Despite naming the book after the narrator's teenage crush, Houri is less about sexual longing and more an account of a horrible childhood living with a narcissistic and abusive father. Houri (the crush) shares a name with the women who cater to martyrs in the afterlife, so perhaps the author was making a poetic comparison between the empty promises of a religious afterlife and the sort of paradise and reward that can be found here on Earth through love, acceptance, and forgiveness.

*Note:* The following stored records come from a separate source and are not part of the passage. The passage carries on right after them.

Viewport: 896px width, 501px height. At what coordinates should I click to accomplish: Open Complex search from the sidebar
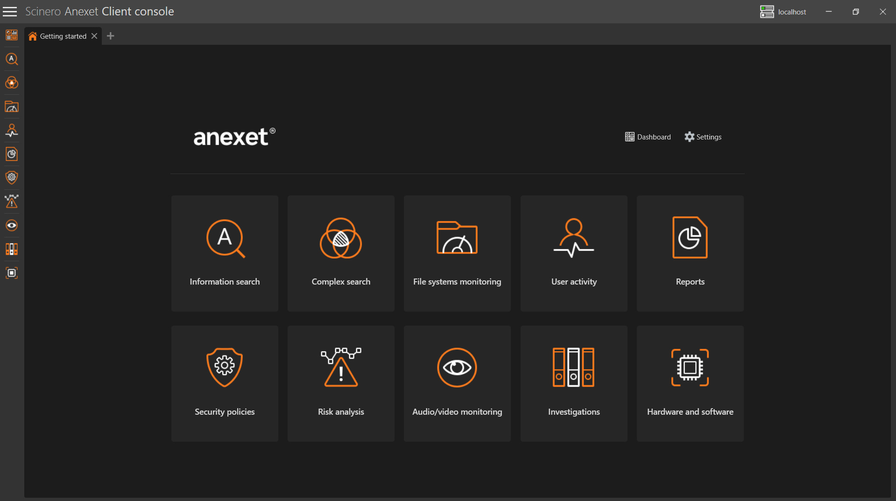[x=12, y=83]
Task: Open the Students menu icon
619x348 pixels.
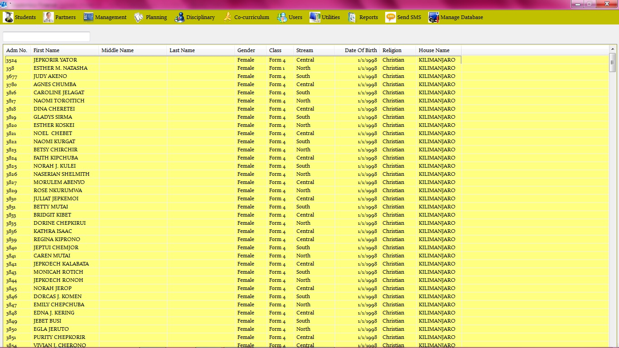Action: click(x=8, y=17)
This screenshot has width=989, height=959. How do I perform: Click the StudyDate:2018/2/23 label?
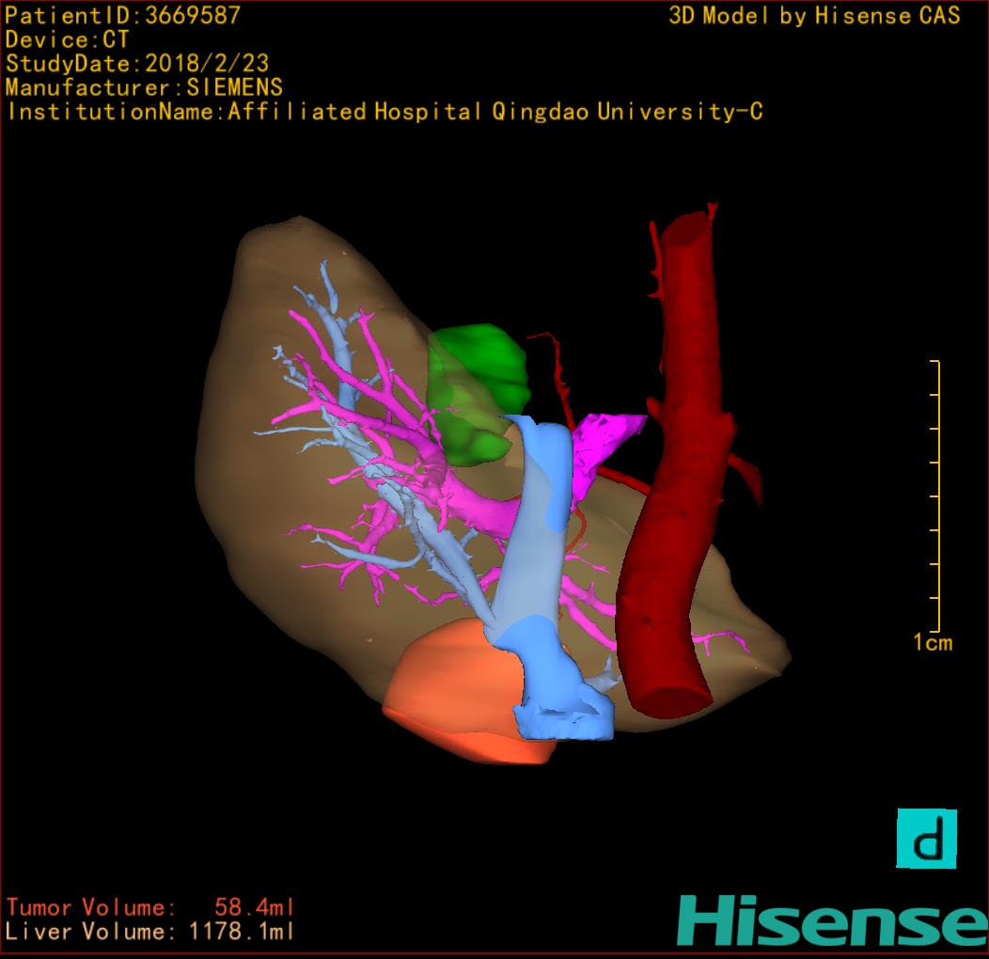137,64
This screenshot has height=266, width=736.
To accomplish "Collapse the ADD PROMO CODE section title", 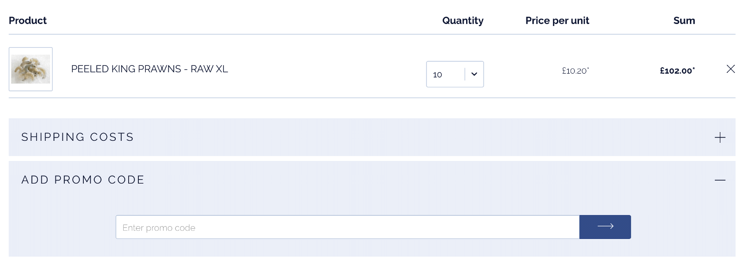I will click(x=83, y=180).
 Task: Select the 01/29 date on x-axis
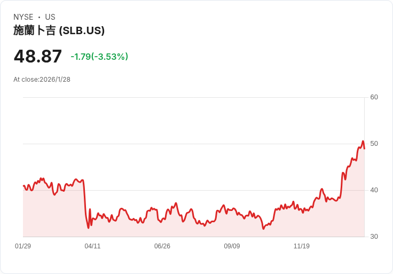pyautogui.click(x=23, y=246)
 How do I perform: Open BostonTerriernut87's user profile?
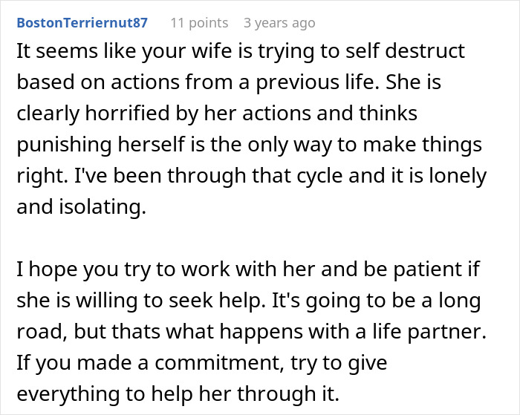click(x=82, y=22)
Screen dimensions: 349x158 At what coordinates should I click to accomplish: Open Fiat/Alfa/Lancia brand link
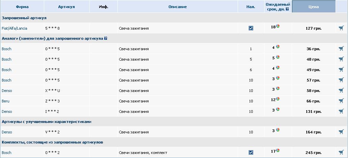click(x=15, y=28)
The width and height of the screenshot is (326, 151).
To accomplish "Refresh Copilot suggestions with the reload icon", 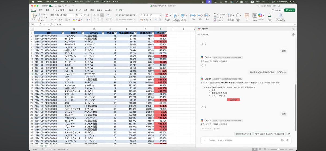I will click(x=289, y=134).
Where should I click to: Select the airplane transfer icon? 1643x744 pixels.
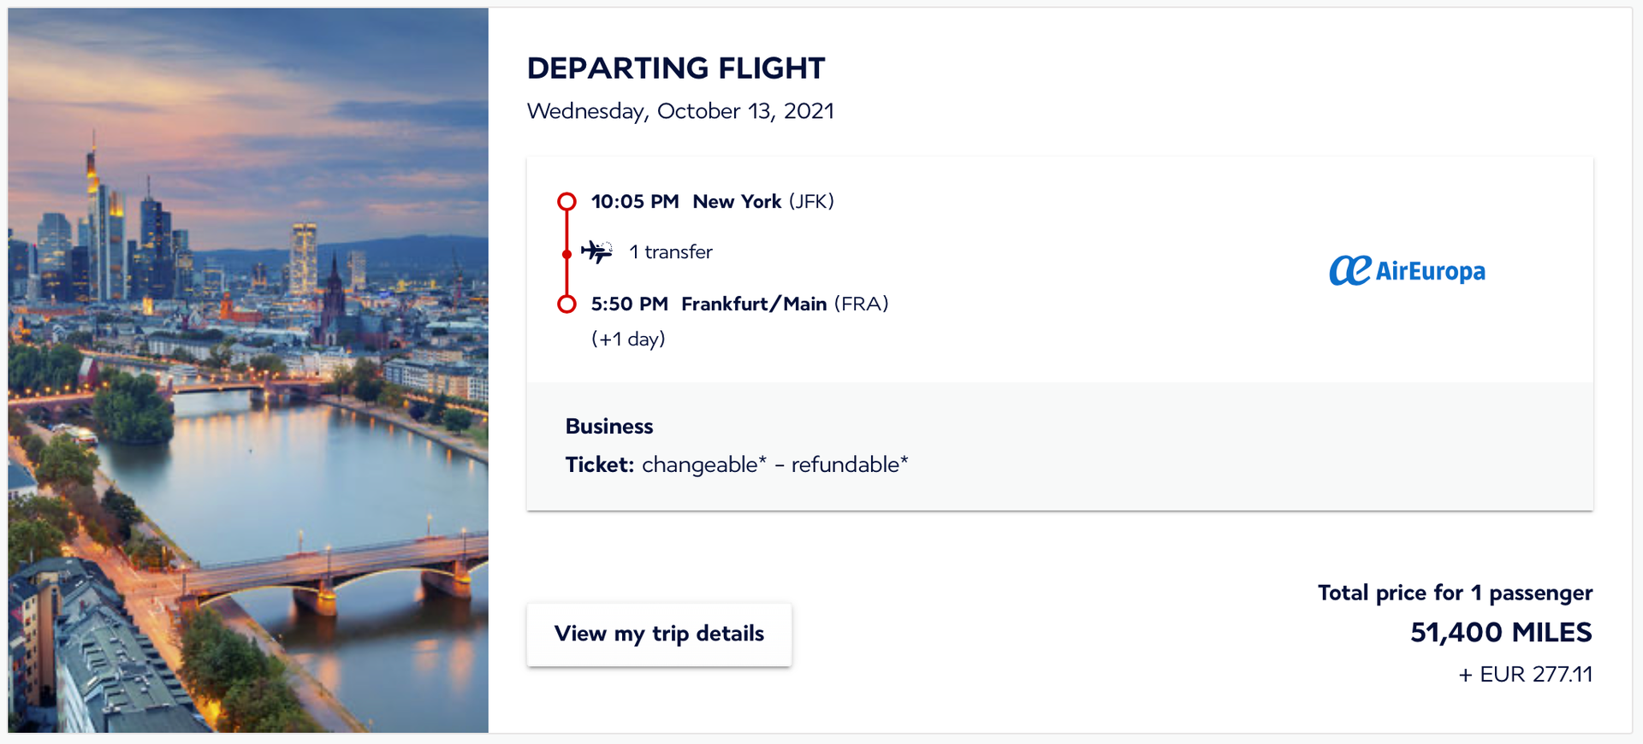597,251
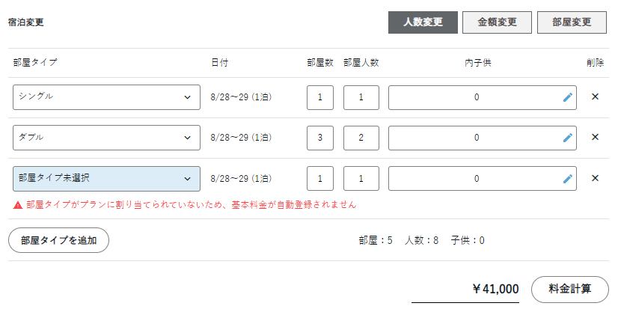Click 部屋数 field in シングル row
Image resolution: width=618 pixels, height=312 pixels.
coord(320,97)
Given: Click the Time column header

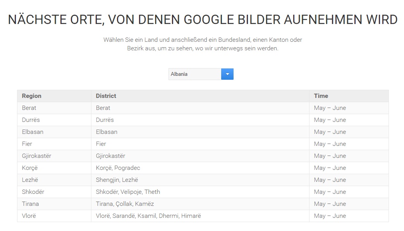Looking at the screenshot, I should [x=321, y=96].
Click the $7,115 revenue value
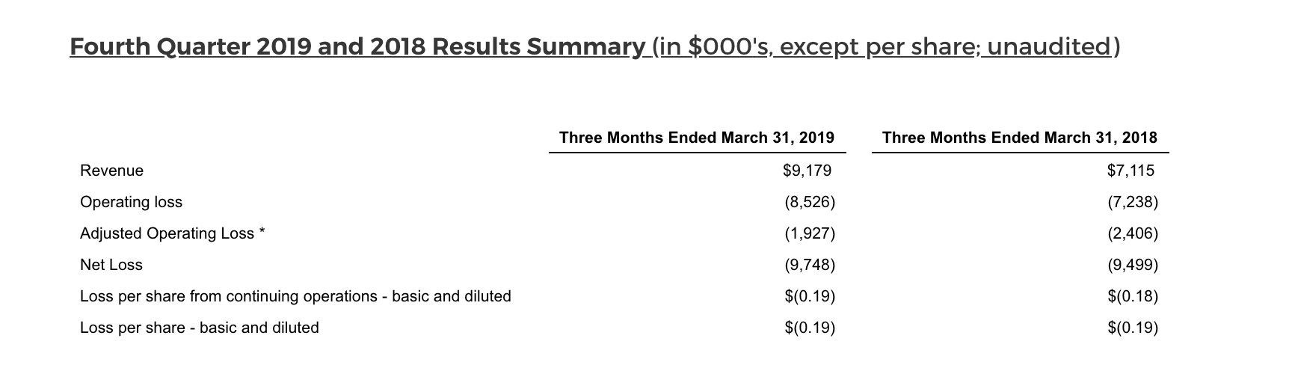The image size is (1295, 380). point(1131,171)
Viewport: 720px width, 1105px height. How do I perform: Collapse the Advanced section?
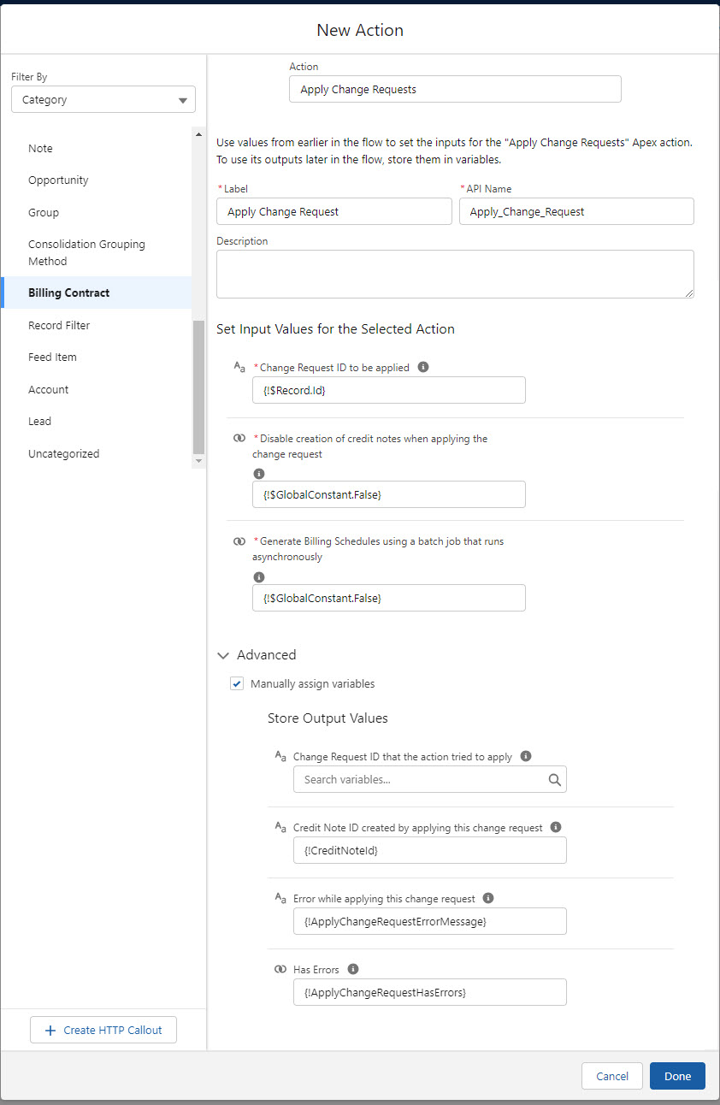(x=224, y=655)
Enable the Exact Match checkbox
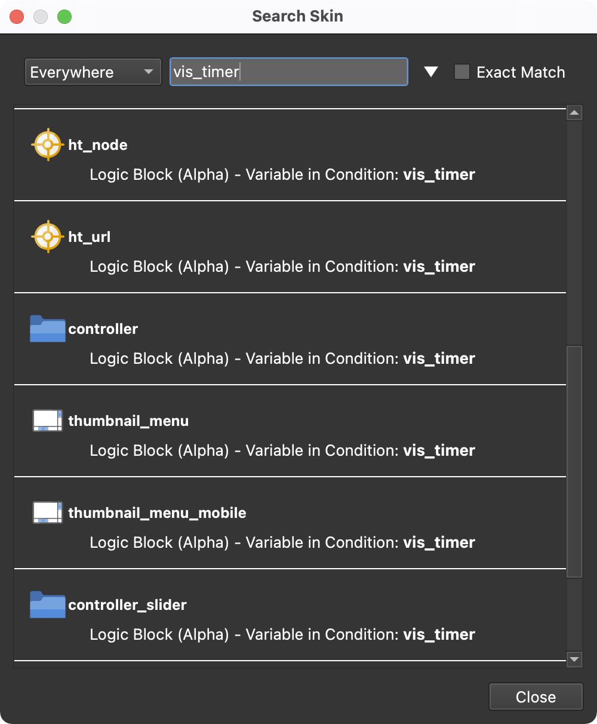Viewport: 597px width, 724px height. pyautogui.click(x=461, y=71)
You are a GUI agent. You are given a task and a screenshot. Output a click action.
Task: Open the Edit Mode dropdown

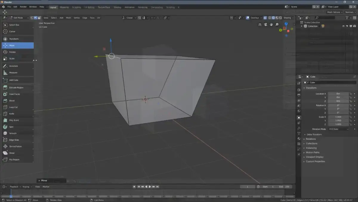pyautogui.click(x=18, y=18)
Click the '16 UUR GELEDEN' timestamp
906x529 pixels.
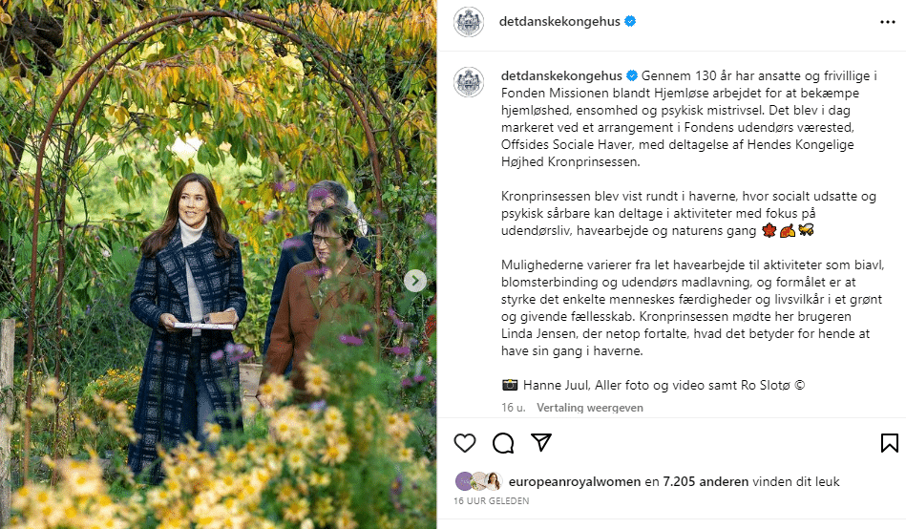tap(491, 500)
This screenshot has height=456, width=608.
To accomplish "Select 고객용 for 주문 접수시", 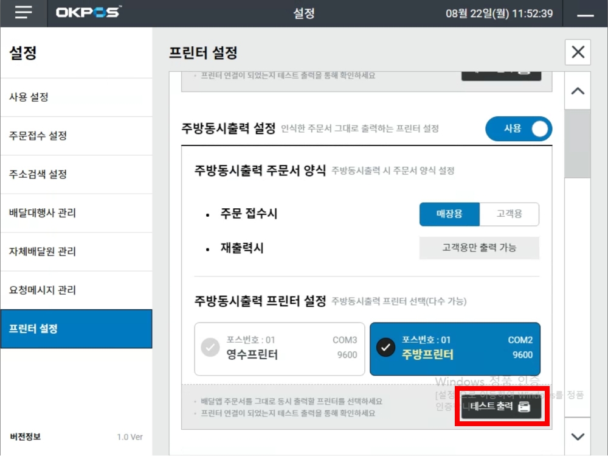I will (x=509, y=214).
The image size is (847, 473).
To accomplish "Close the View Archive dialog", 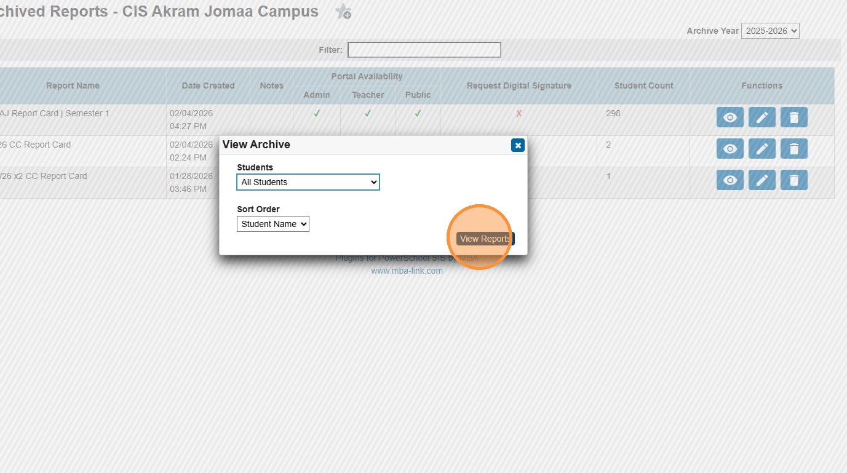I will click(518, 145).
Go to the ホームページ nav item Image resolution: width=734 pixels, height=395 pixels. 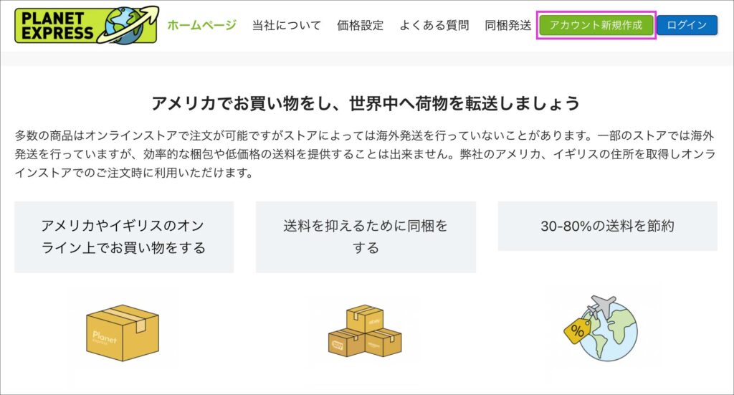click(x=201, y=25)
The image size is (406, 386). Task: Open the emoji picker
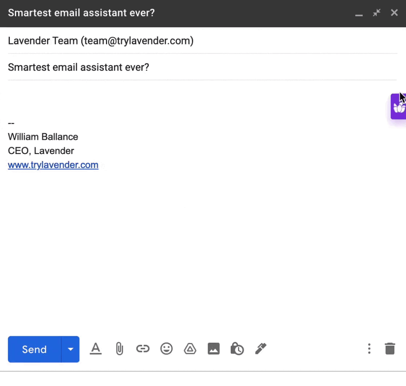167,349
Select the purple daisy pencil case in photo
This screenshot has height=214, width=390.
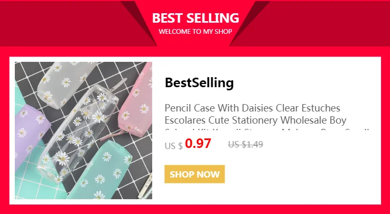pyautogui.click(x=31, y=134)
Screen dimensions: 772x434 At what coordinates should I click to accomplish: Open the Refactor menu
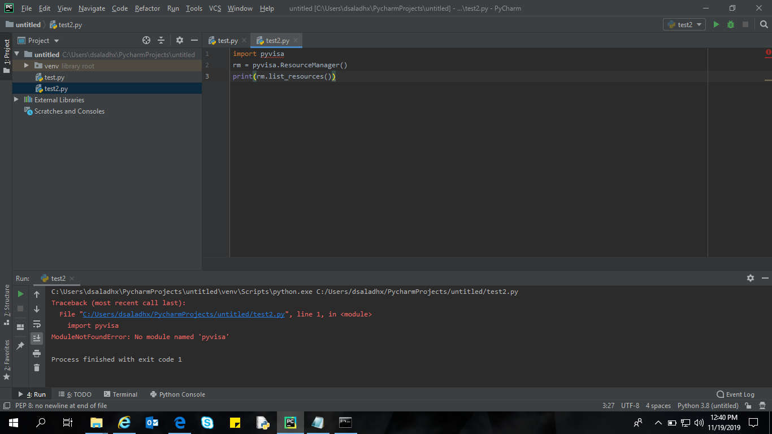tap(147, 8)
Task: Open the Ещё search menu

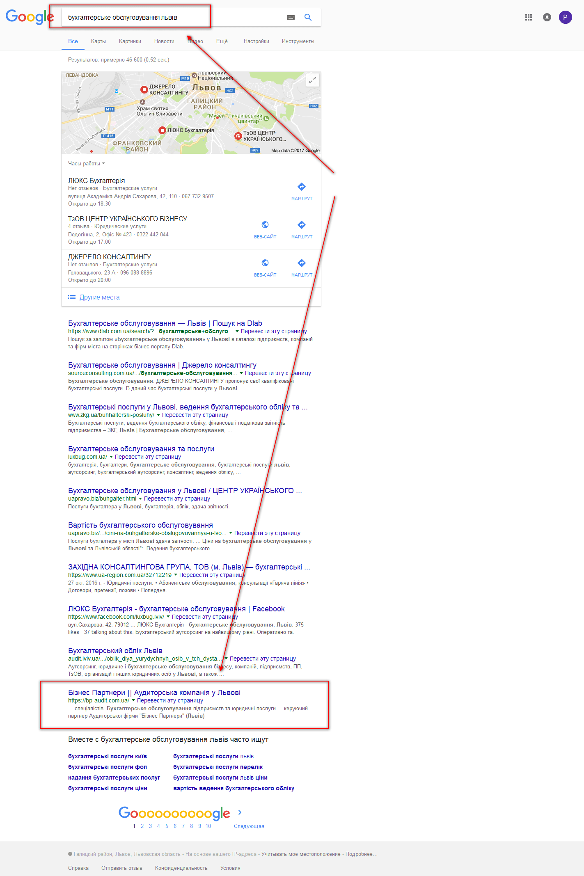Action: coord(222,41)
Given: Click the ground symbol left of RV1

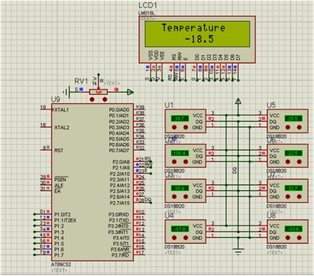Looking at the screenshot, I should (x=67, y=92).
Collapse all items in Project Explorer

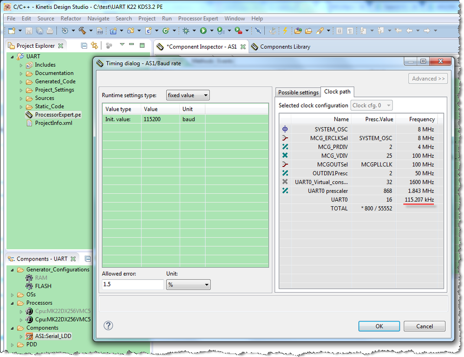pos(84,46)
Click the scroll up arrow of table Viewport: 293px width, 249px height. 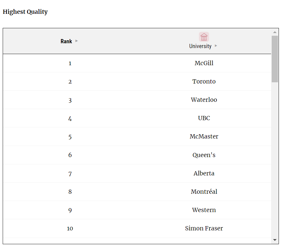tap(275, 32)
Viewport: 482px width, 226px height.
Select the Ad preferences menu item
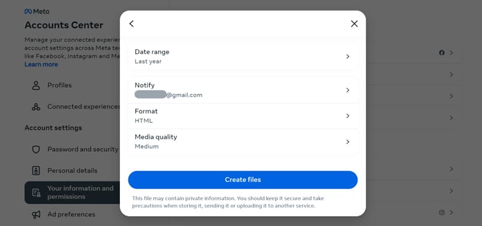[72, 214]
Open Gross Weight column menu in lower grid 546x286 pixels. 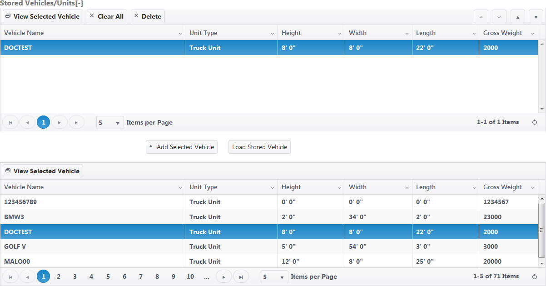pyautogui.click(x=532, y=187)
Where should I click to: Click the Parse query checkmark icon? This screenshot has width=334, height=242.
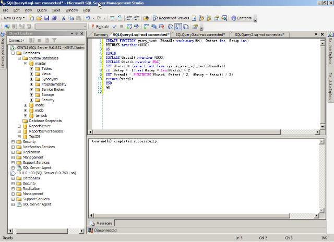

As other reviewers have said, the final revelation of the narrator, Shahed, seems sudden and lacking substance. After hundreds of pages chronicling the horrendous wrongs perpetrated by his irresponsible father on Shahed personally as well as the extended family and indeed the entire neighborhood, realizing the old man was just doing his best smacks not of the narrator coming to discover a great universal truth, but rather yet another instance of the son's Stockholm Syndrome. The resulting redemption of Shahed, while a satisfying conclusion to a depressing book, seems a non sequitur when hung off of this unwarranted change of heart.

Where the book excels is describing and comparing the culture of Iran before and after the 1979 revolution. When the cast of unsympathetic characters are taken as personifications of differing political views, Shahed's tragic personal life seems a microcosm of the clash of philosophies within the country.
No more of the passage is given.